Our House(47)



I became aware that I was blinking, over and over, a tic that was hard to control.

‘Are your eyes all right, Bram?’ Fi asked.

‘Fine, just a bit of grit.’ I recovered my cool. ‘You know . . . No, now might not be the right time . . .’

‘For what? Tell me.’

‘Just a suggestion, but I was reading a thing in the Guardian about families going car-free and I wondered if that might be something we could do. Get the boys involved, appeal to their inner eco warrior?’

She looked as surprised as any sentient human would to hear Bram Lawson, no stranger to Top Gear and hardly a soul-searcher regarding his carbon footprint, speaking in this way. ‘Are you serious?’ she said ‘You’ve always driven. I can’t imagine you without a car.’

‘We all have to try new things now and again,’ I said.





25


‘Fi’s Story’ > 01:36:31

Toby texted on the Saturday morning:

- Let me guess, you’ve googled me and discovered I don’t exist? You think I must be a serial killer with an assumed identity?

I smiled.

- Not quite.

- I’m just a social media refusenik. You’re lucky to get this text.

- You’re lucky I’m replying.





There was a companionable silence, during which I grew steadily more aware of the beat of my own pulse. It was no coincidence that he’d waited till the weekend to make contact. I’d explained my unusual living arrangements, that this was my time at the flat.

Free later? I asked, before he could.

At your command, he answered.


Bram, Word document

Hell-bent though I was on eliminating Mike from my consciousness, I found myself outmanoeuvred yet again when, the Monday after our meeting in the Swan, a replacement phone, this one a Sony, was delivered by hand to my office. There was a charger attached, but no packaging, no envelope, no note.

‘The guy said he saw you leave it charging in the pub just now,’ Nerina on reception told me. ‘He must have followed you back. Wasn’t that nice of him? I do like a good deed, don’t you?’

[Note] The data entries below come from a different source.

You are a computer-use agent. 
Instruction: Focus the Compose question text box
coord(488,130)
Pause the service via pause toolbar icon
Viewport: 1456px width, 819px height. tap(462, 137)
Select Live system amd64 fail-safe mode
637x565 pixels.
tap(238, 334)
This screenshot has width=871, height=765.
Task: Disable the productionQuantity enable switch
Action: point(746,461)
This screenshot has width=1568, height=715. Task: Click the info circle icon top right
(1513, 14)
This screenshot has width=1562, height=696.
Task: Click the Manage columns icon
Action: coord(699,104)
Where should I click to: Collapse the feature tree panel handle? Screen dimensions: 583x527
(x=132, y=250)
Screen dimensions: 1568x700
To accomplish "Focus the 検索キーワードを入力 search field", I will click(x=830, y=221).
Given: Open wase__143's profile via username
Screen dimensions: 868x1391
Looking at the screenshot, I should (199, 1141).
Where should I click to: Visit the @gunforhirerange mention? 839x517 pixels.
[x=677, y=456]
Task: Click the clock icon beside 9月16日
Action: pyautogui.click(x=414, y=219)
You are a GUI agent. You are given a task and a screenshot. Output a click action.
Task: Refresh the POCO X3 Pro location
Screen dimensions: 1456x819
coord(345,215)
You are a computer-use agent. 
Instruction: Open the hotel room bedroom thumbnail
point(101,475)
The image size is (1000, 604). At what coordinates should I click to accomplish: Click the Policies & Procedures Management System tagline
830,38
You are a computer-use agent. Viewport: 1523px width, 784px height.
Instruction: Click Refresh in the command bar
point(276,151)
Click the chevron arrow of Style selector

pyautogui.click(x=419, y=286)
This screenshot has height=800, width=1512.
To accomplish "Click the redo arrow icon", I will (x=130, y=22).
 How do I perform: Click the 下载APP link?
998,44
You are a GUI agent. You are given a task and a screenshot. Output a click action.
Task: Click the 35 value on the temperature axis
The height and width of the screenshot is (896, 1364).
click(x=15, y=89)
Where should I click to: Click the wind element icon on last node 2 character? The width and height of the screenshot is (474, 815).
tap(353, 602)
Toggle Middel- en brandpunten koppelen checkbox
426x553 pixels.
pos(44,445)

‘I do,’ I agreed. What I don’t like is a psychotic stalker, I thought. (A lesser gripe: it was good of him to give the impression I’d been in the pub at midday on a Monday rather than at the meeting with a local minor injuries clinic marked in my diary and duly attended.) I took the phone reluctantly and, as if in response to my touch, a message notification lit up the screen:

- Uh oh, looks like someone’s getting her memory back . . .

I read the news update right there, in reception, my bag of samples at my feet:

Road rage caused Silver Road crash, says victim

A victim of the Silver Road collision on 16 September has told police that the incident was caused by a reckless overtaking manoeuvre that may have been the result of road rage.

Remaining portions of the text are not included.